Avec le renforcement des règlementations encadrant la qualité de l'eau, les rejets d'eaux usées des plaisanciers deviennent un sujet épineux. Les autorités portuaires établissent donc des plans de réduction des rejets au port.

Eau  |    |  Actu-Environnement.com

A l'occasion d'une journée de formation organisée par les Réseaux Eau et Activités portuaires d'Idéal connaissances, communautés professionnelles au service des acteurs publics de l'eau et des professionnels des activités portuaires, des experts sont revenus sur la collecte et le traitement des eaux usées dans les ports. Un sujet qui prend de l'importance, notamment du fait du renforcement de la surveillance de la qualité des eaux de baignade ou pour l'obtention du Pavillon bleu.

De manière générale, le traitement des eaux usées à bord des navires est régi par la convention internationale sur la pollution marine (convention Marpol).

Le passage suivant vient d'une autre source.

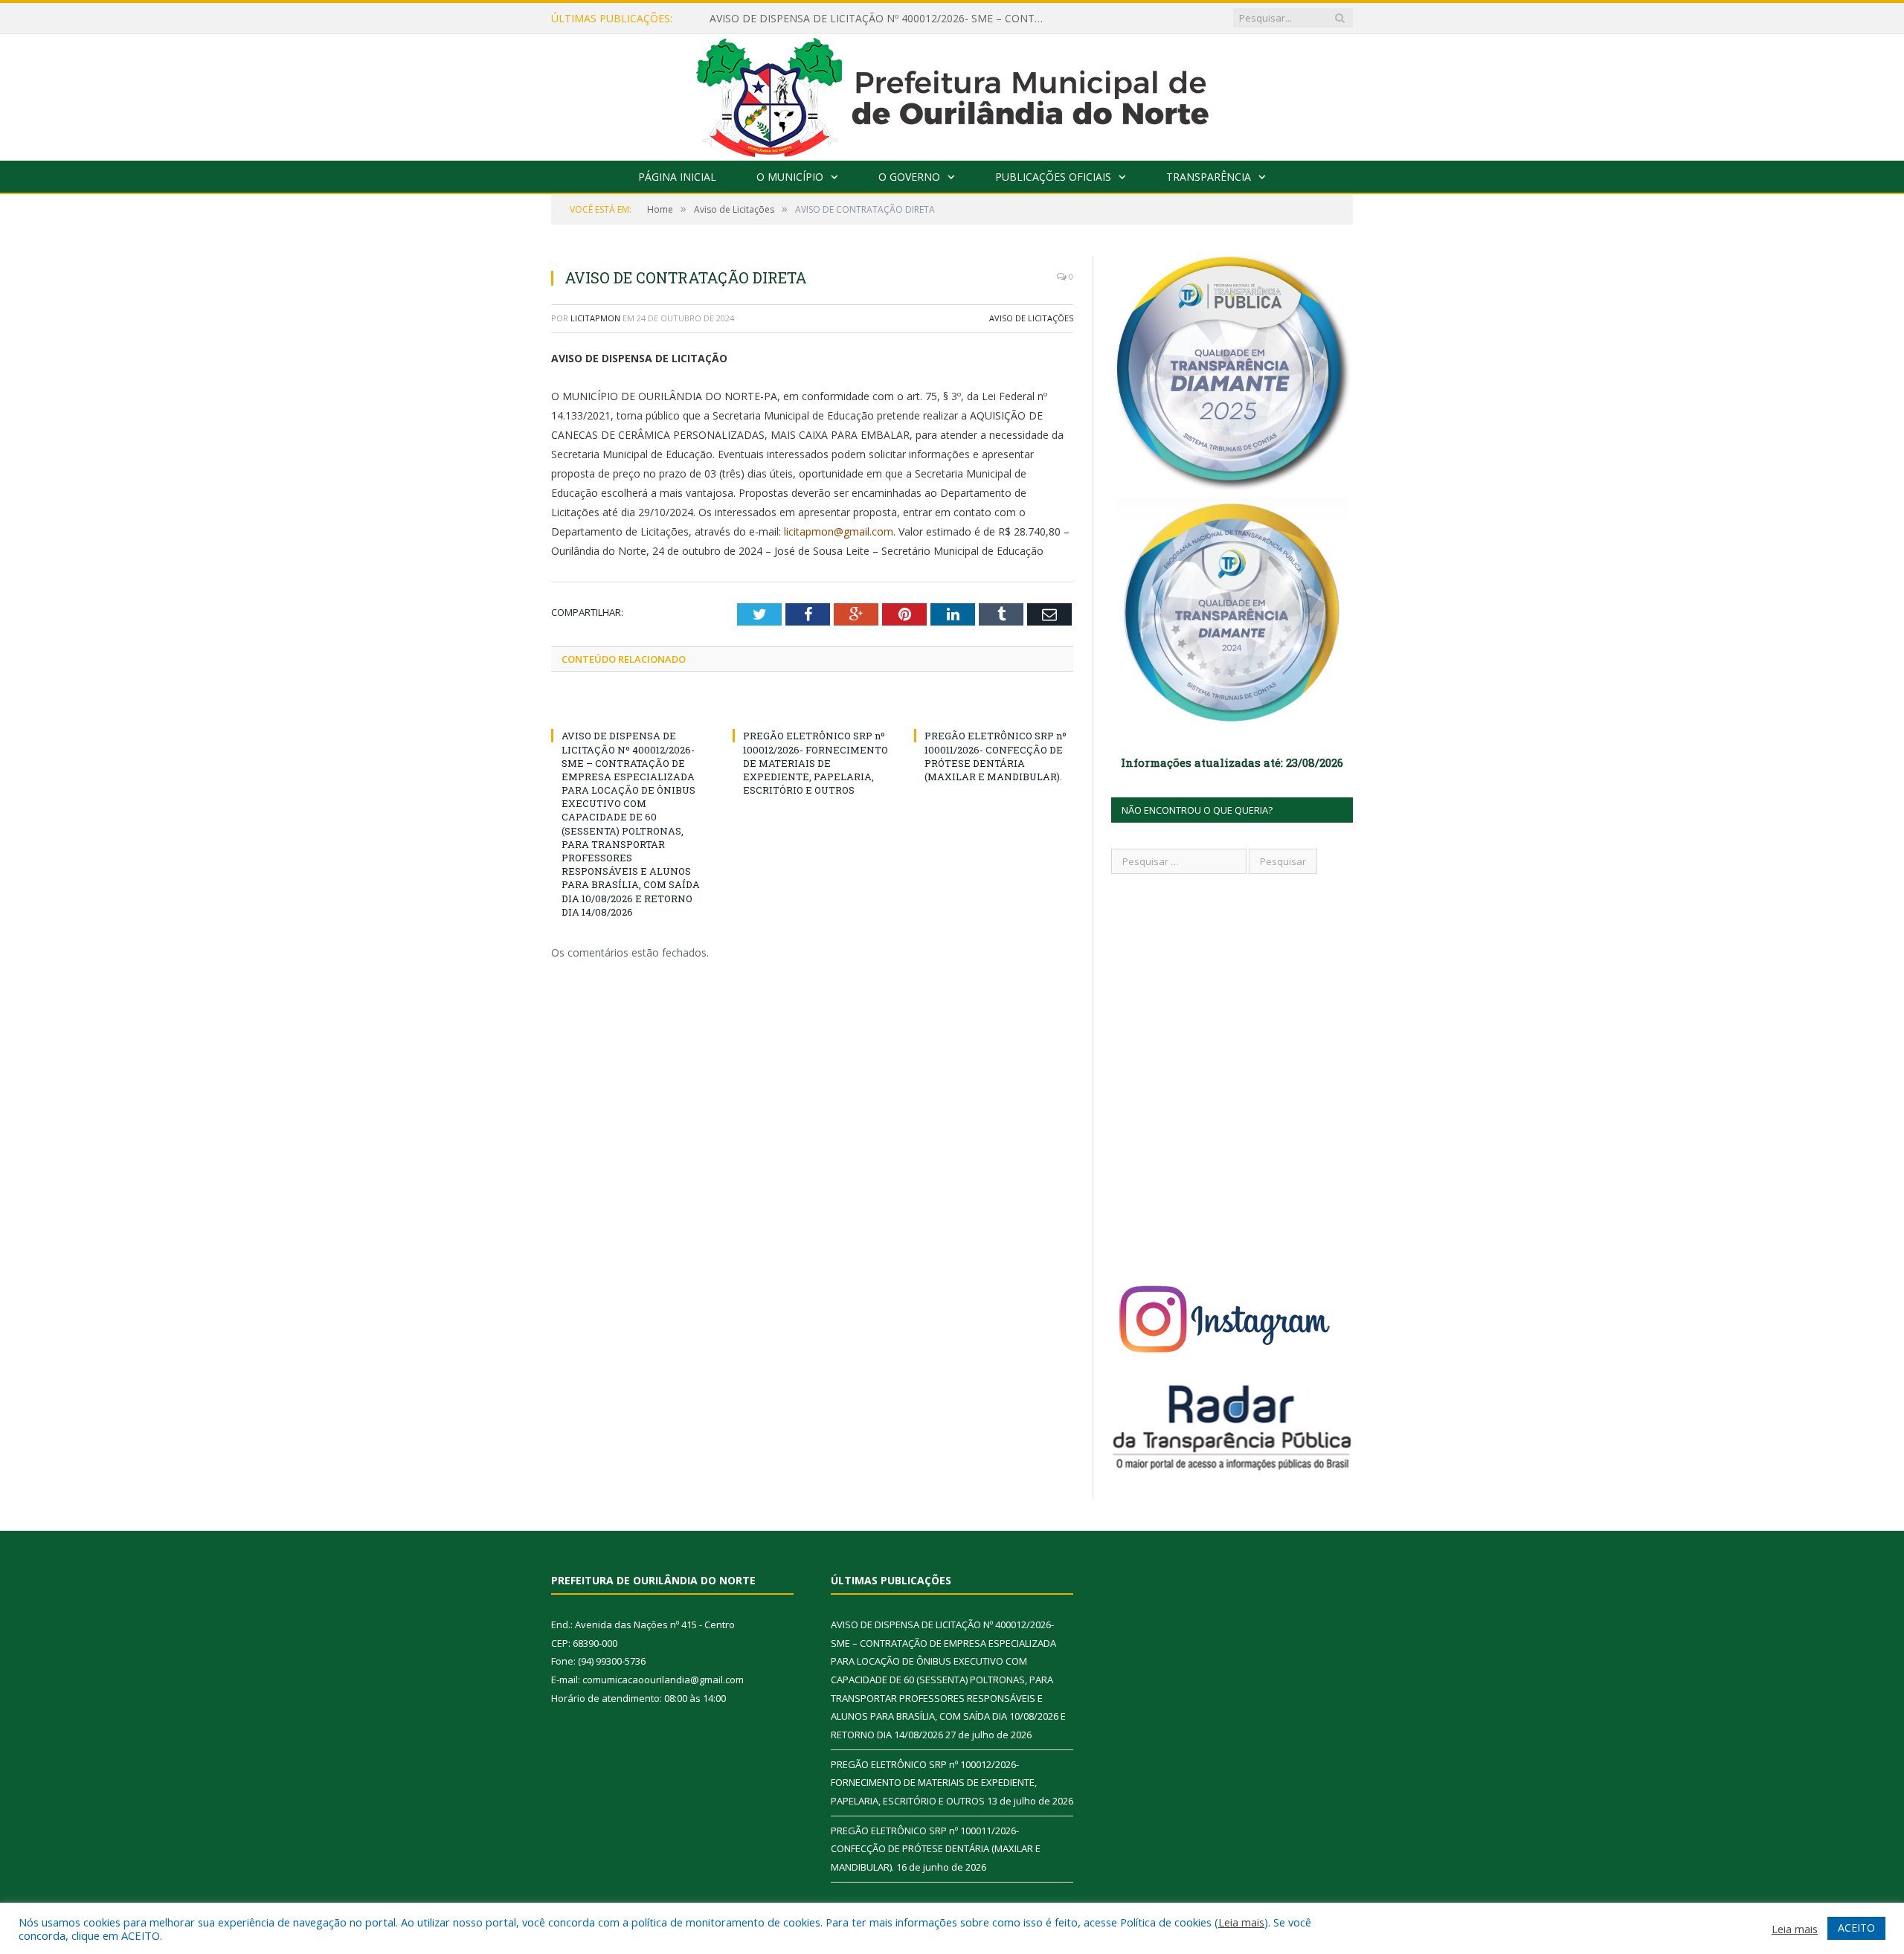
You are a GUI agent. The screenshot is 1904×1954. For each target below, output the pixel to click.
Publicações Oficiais (1053, 177)
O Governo (909, 177)
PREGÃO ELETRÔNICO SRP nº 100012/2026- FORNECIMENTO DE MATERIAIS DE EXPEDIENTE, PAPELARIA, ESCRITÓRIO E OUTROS (815, 763)
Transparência (1208, 177)
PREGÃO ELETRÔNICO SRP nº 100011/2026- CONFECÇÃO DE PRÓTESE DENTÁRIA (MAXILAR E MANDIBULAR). (995, 756)
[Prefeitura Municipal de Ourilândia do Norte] (952, 94)
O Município (789, 177)
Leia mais (1241, 1922)
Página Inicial (677, 177)
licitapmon (595, 318)
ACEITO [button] (1856, 1928)
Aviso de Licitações (1031, 318)
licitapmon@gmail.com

Par eaux usées, la réglementation entend en particulier les eaux provenant des sanitaires. Ainsi, l'ensemble des navires transportant plus de 15 personnes ou dont la capacité de transport (appelée la jauge brute) dépasse les 400 tonneaux (soit environ 1.150 m3) ont l'obligation de traiter ou stocker leurs eaux usées. Trois options existent. Les rejets en mer sont autorisés si le bateau dispose d'une installation de traitement des eaux usées. Si le bateau est équipé d'un dispositif de broyage et de désinfection des eaux usées, les rejets sont soumis à des conditions de distance avec la côte. Enfin, faute d'équipement de traitement, il est obligatoire d'équiper le navire d'une citerne de stockage d'une capacité suffisante pour conserver toutes les eaux usées.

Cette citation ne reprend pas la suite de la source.